Who needs a list to be well-organised in the garden? Or to sit down at the end of the day and feel a sense of accomplishment? Hello! We gardeners are so deeply in tune with the songs and rhythms of nature. We know exactly what need to be done...
Writing a List in the Garden
Lists are tricks. They're often made deliberately vague, so that vital boxes can be ticked, come what may. False feelings of pride and accomplishment are easily created - well-ticked, completed lists are the perfect excuse for zooming to the nursery to buy a new plant reward.
Weeding - On the List?
List content is a worry. Take the list item 'Do some weeding'. Any half analytical gardener will immediately be asking - Where? What scale of weed? Fussy weeding of tiny little weeds barely showing past their baby leaves? Or large broom and gorse monsters needing two hands and help from the axe? Faced with such a sloppy directive, a free spirited gardener is inclined to rebel and do no weeding at all!
A Good List?
It is a well-known fact that the human mind rejects any list with more than seven items on it. Give any gardener a pencil and they could, in theory, write down at least fifty things they need to do in their garden. But why then would they want to read it? This would take far too long.
Writing Another List
So the answer must lie in sub-lists, and uber-lists. How complicated this is already getting! Is there a place for lists with general headings and descriptive paragraphs, where the greater details can be displayed? Gardening should be kept simple - shouldn't it?
Lists are actually goal-setting exercises in disguise, and as such the items need to be smart goals. They must be attainable, yet they must encourage the gardener to strive more, to reach outside her (or his) comfort zone.
My comfort zone is set in concrete - more than three hours of anything and I'm starting to sulk and call for a coffee break. I'm not interested in branching out into hydroponic tomatoes, hybridising rhododendrons, or building a maze - though on second thoughts a maze of Pittosporums would be fun...

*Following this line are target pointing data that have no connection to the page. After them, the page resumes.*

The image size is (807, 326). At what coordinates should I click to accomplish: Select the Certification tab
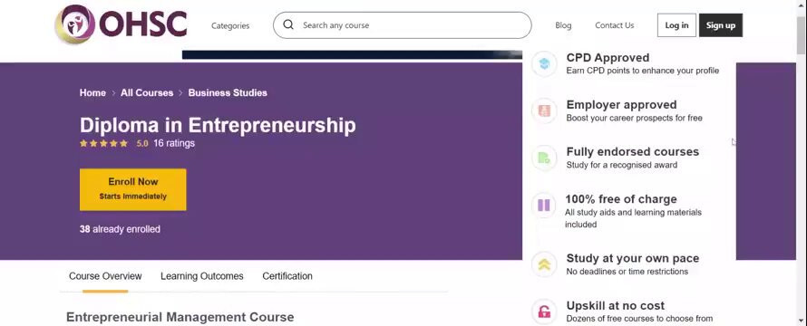click(287, 276)
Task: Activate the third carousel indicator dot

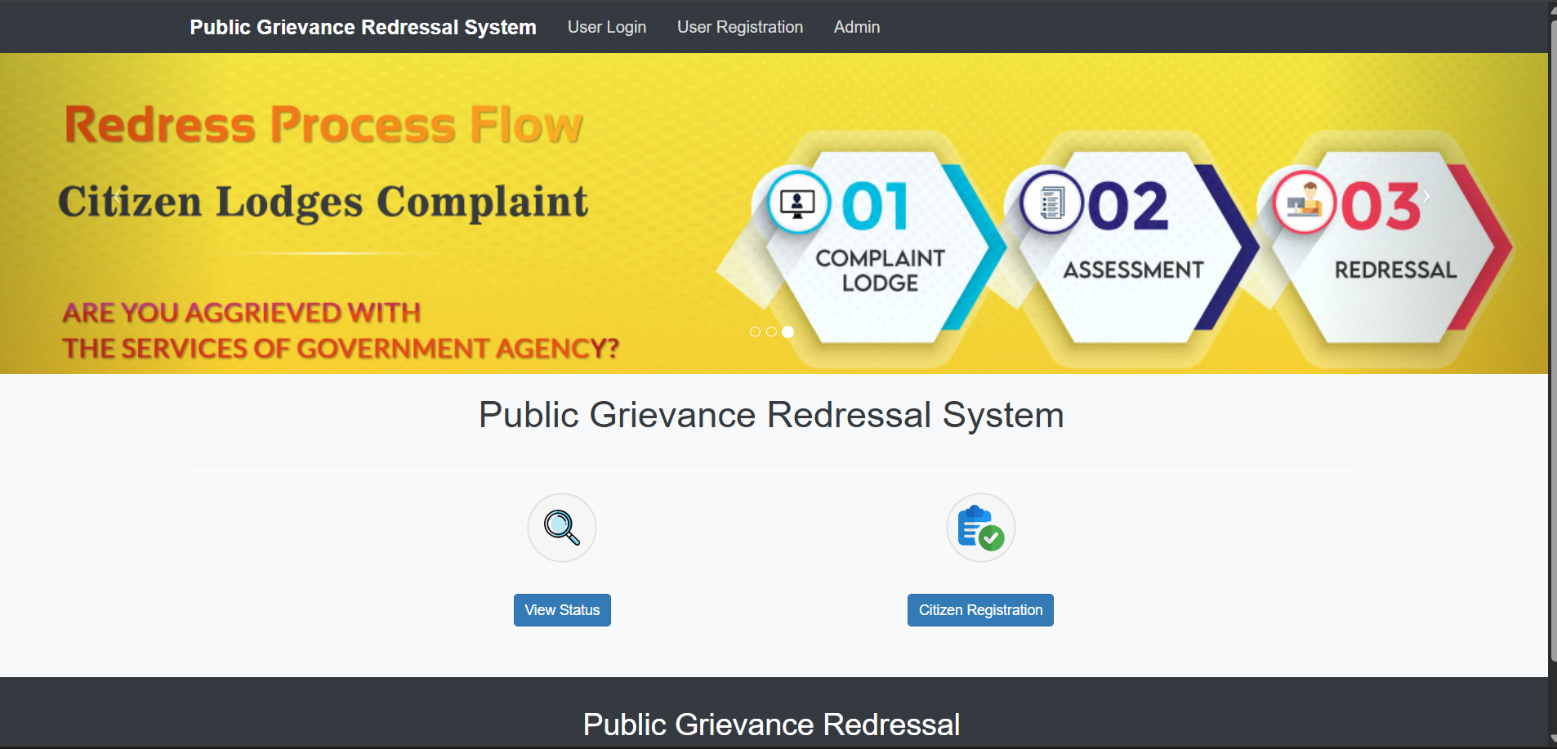Action: point(788,332)
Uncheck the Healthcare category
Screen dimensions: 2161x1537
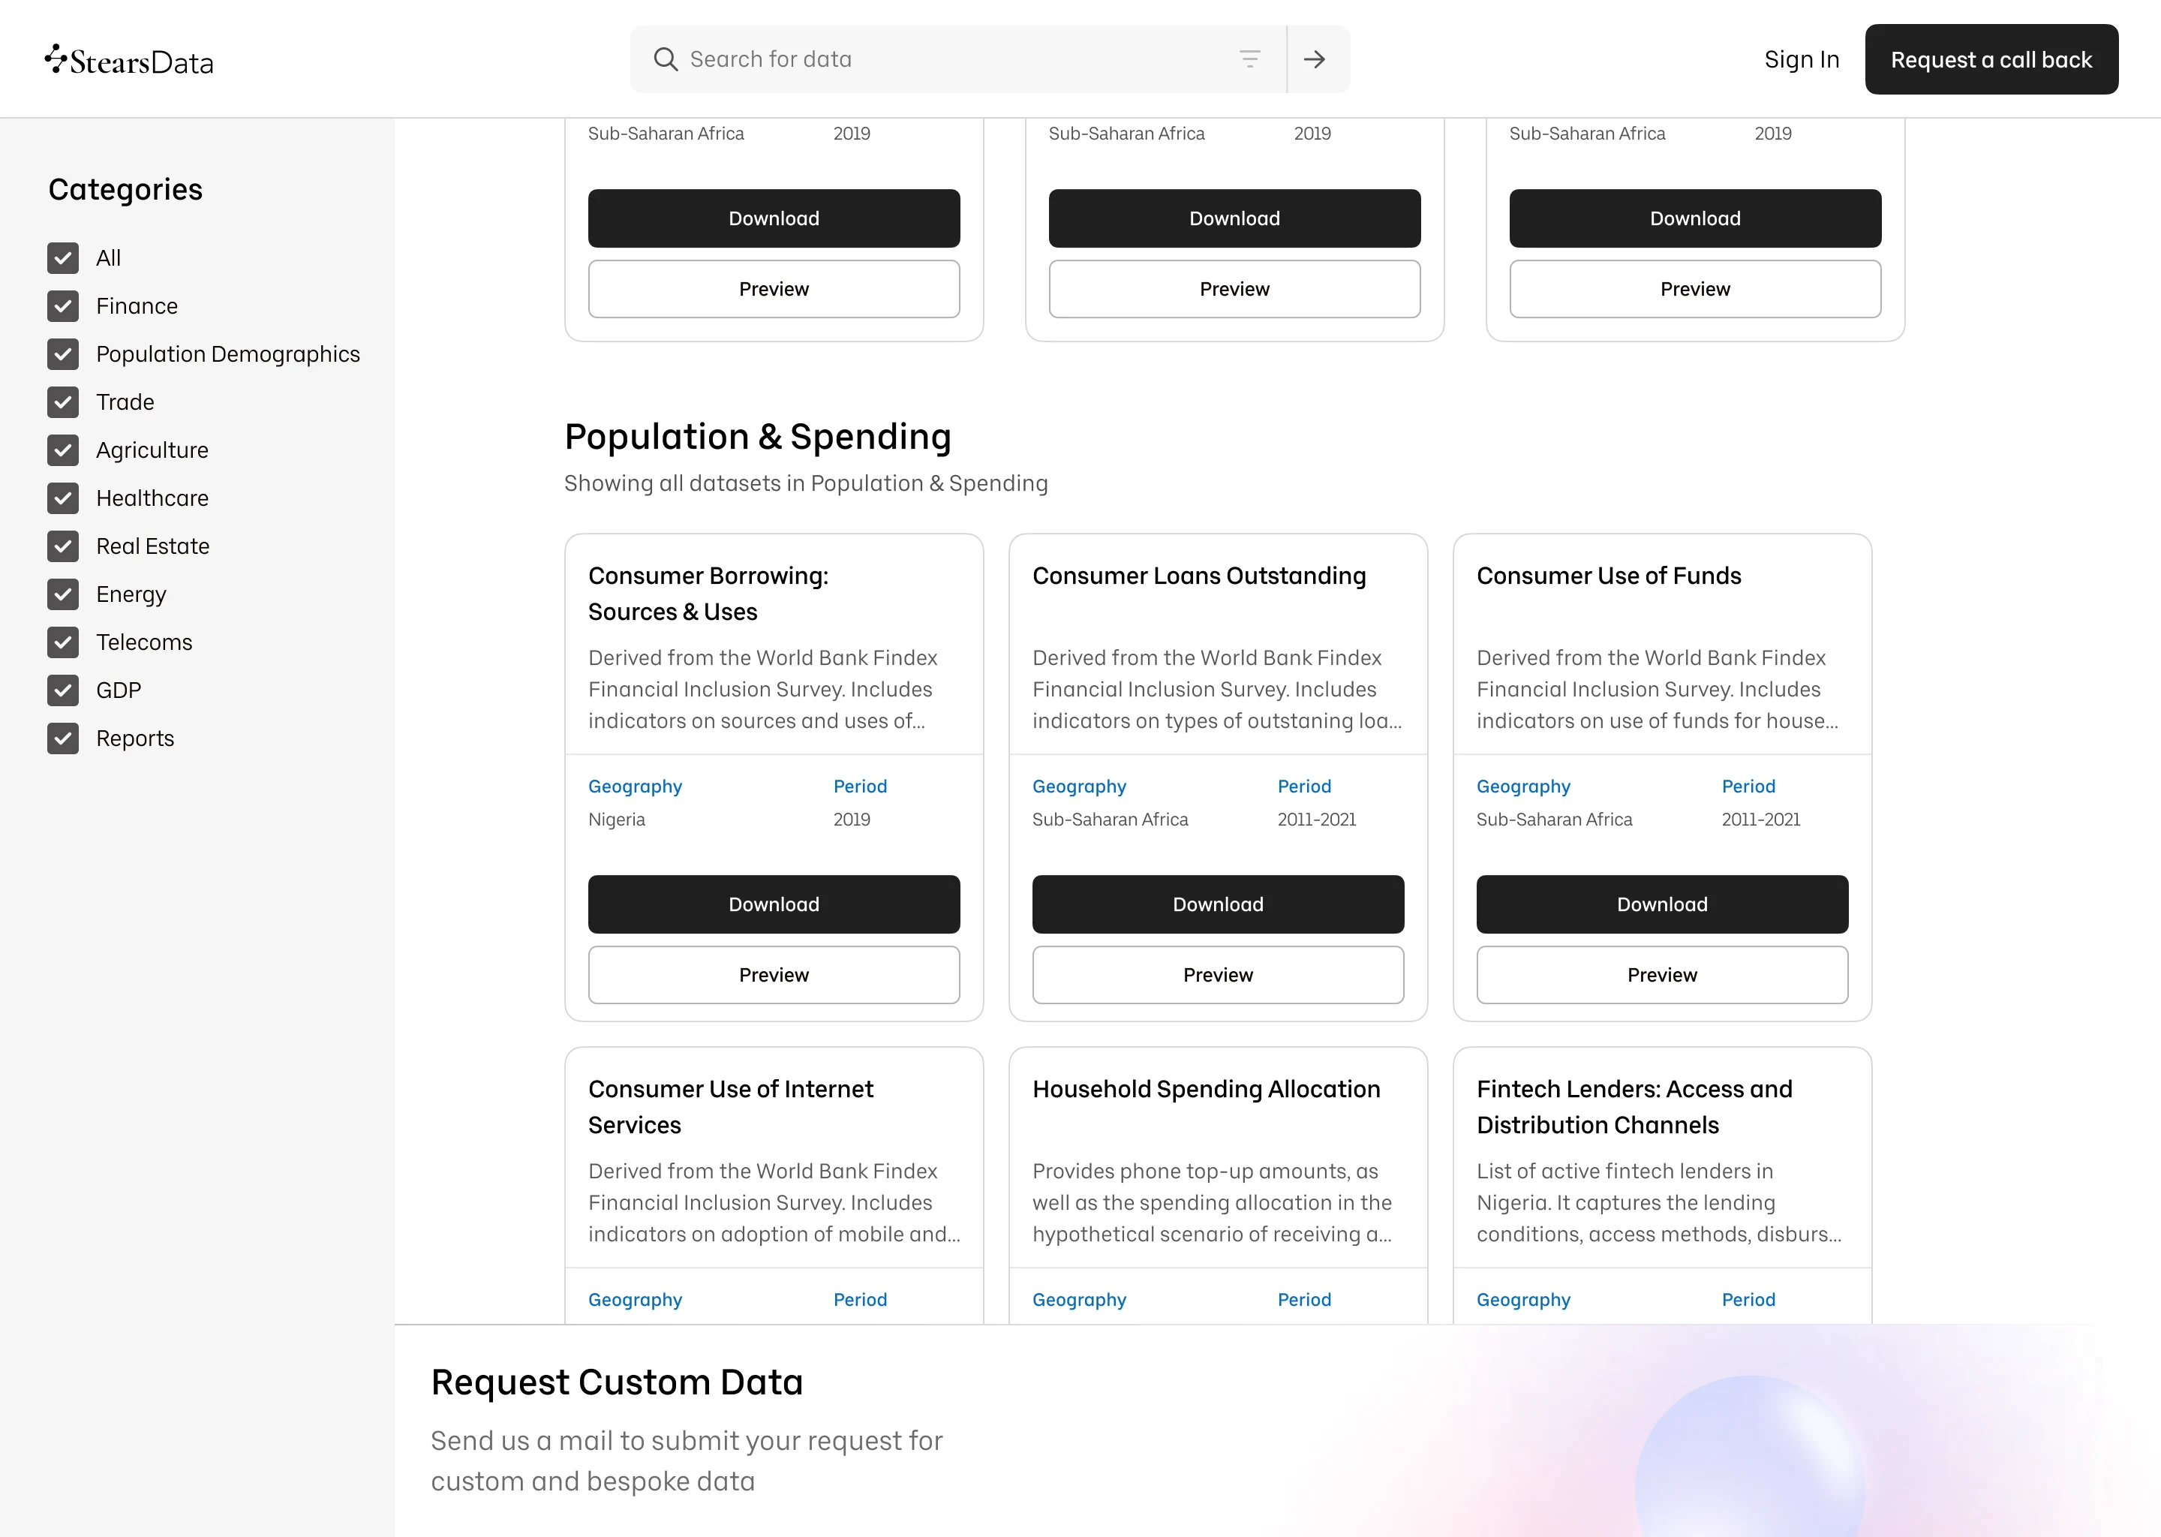(x=63, y=498)
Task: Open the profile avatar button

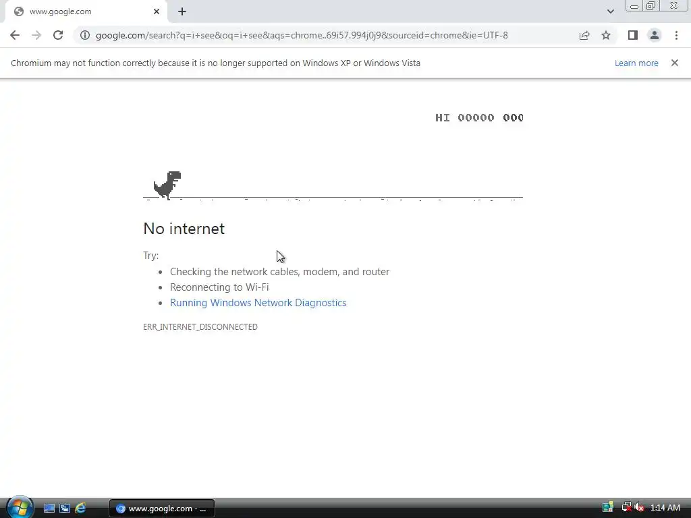Action: pyautogui.click(x=655, y=35)
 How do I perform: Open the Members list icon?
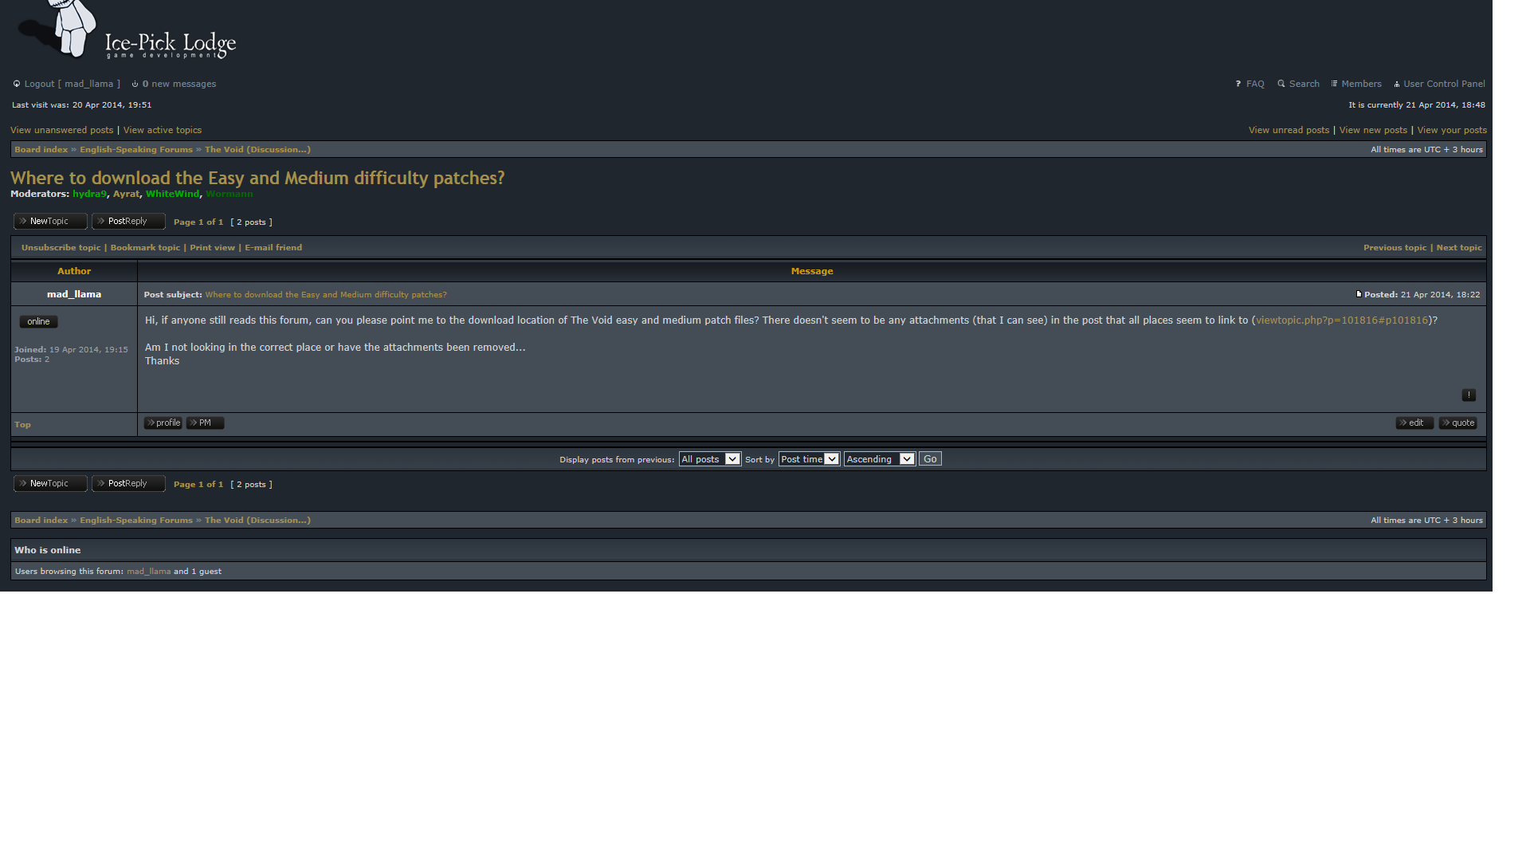tap(1334, 84)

Gardeners are imaginative folk, and many of us spend time in the fantasy garden word where weeds are benign and plants have just enough of everything they need. Our lists, accordingly, can be full of warm, fuzzy make-believe! See if you can spot the fantasy factors in the following list:
- Buy fifty large-leafed rhododendrons.
- Prepare new iris bed, order in rainbow-coloured irises, and plant in proper order - red, orange, yellow, green, blue, indigo, violet.
- Dig large new pond.
- Weed all oxalis out of garden.
Well - how many fantastical impossibles did you spot?
But the lists I like best, and absolutely refuse to give up, are the plant-purchasing lists.
Plant Purchasing Lists
I stop in one garden area with scruffy notebook and pencil, and whenever I see a bad gap I try to thoughtfully choose a suitable plant to fill it. To give plant lists a sense of fun, cost is never considered - just the angle of sun, prevailing wind, soil type, and the personal plant phase I happen to be experiencing at that moment. For example, the Yellow Roses phase, the Spring Blossom and Little Maples phase, the Hostas and Heucheras phase...
During my Lavender phase late last summer, five dollar lavenders of every type and colour popped up everywhere, as the result of such a list. They were hurriedly regathered and replanted together by Rusty's dog kennel the following spring. Hmm...
Lists of Verbs
My gardening lists tend to be boring and repetitive, featuring the same garden verbs. Each gardening season gives birth to the same problems (and weeds), and each part of the garden has the same seasonal needs. 'Weeding' is the big all-year-round one, followed by 'cleaning up', 'clearing', and 'raking'. In the summer 'watering' and 'dead-heading' are popular, in the autumn 'pruning' and 'burning'. Boring and repetitive - hmm...
Over Ten Thousand Lists in This Gardening Journal
There are over ten thousand lists in my gardening journal. I could easily recycle all of them each year. Then maybe I could assemble a list of all the reasons why I'm not going to write any more!